**Stated task**:
Answer these questions using the text below on purchaser names in property contracts:
1. Which state is said to be currently the only one where "and/or nominee" can be used?
2. In WA, what word must go between the holding trustee and SMSF trustee names?
3. For property in which place is the purchaser's name on the contract described as "very specific"?

**Selection**:
◇ ◇ ◇

In some states, such as NSW, using “and/or nominee” clause could result in ad valorem duty being charged when you then nominate the holding trustee as the alternative purchaser, as this can be seen as a ‘sub-sale’. From what I understand currently Victoria is the only state where ‘and/or nominee’ can be used, but you should check the rules with a local solicitor/conveyancer.

In NSW, Tasmania, the ACT, South Australia, Queensland and Victoria (subject to above), the purchasing entity should be the name of the holding trustee only. You should not use any references to “as trustee for the bare trust” or “as trustee for the XXX SMSF”. If you get this wrong, it may result in adverse and possible double stamp duty implications.

In WA, the word ‘for’ instead of “as trustee for” must be used between the holding trustee and SMSF trustee names. It should be “Holding Trustee Pty Ltd ACN for Super Fund Trustee Pty Ltd ACN”.

The name of the purchaser on the contract for NT property is very specific. It needs to be “Holding Trustee Pty Ltd ACN as trustee for Name of Holding Trust as bare trustee for Fund Trustee Pty Ltd ACN as trustee for Name of Fund ABN”.

◇ ◇ ◇

**Provided data**:
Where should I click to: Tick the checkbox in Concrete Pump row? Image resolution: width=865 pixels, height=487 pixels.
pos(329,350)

◇ ◇ ◇

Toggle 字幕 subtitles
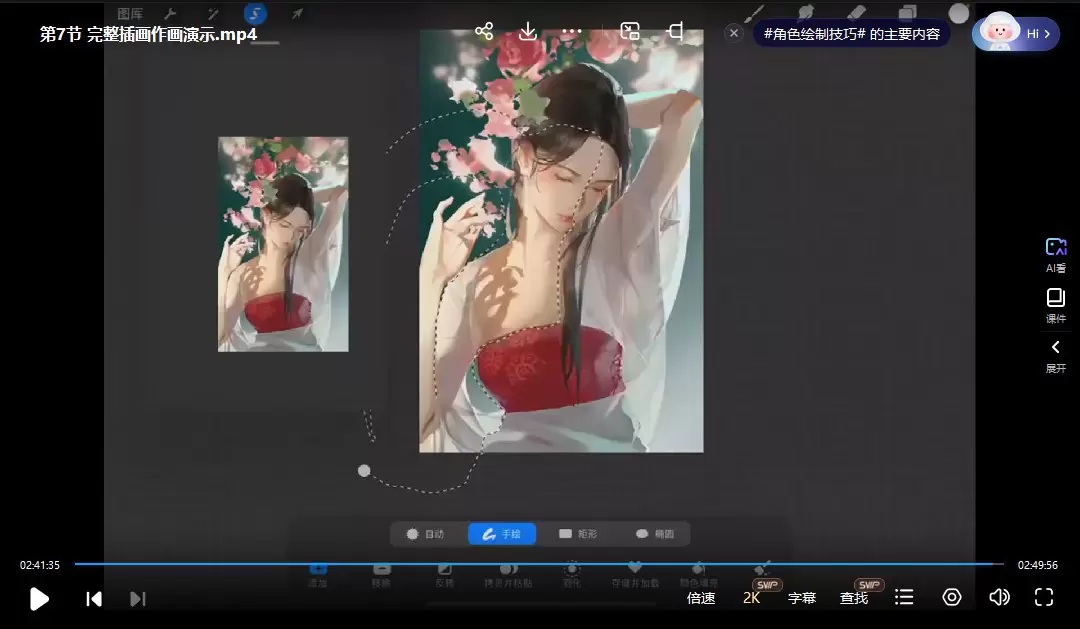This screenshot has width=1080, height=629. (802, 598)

◇ ◇ ◇

**The completed task**:
1. Victoria
2. for
3. NT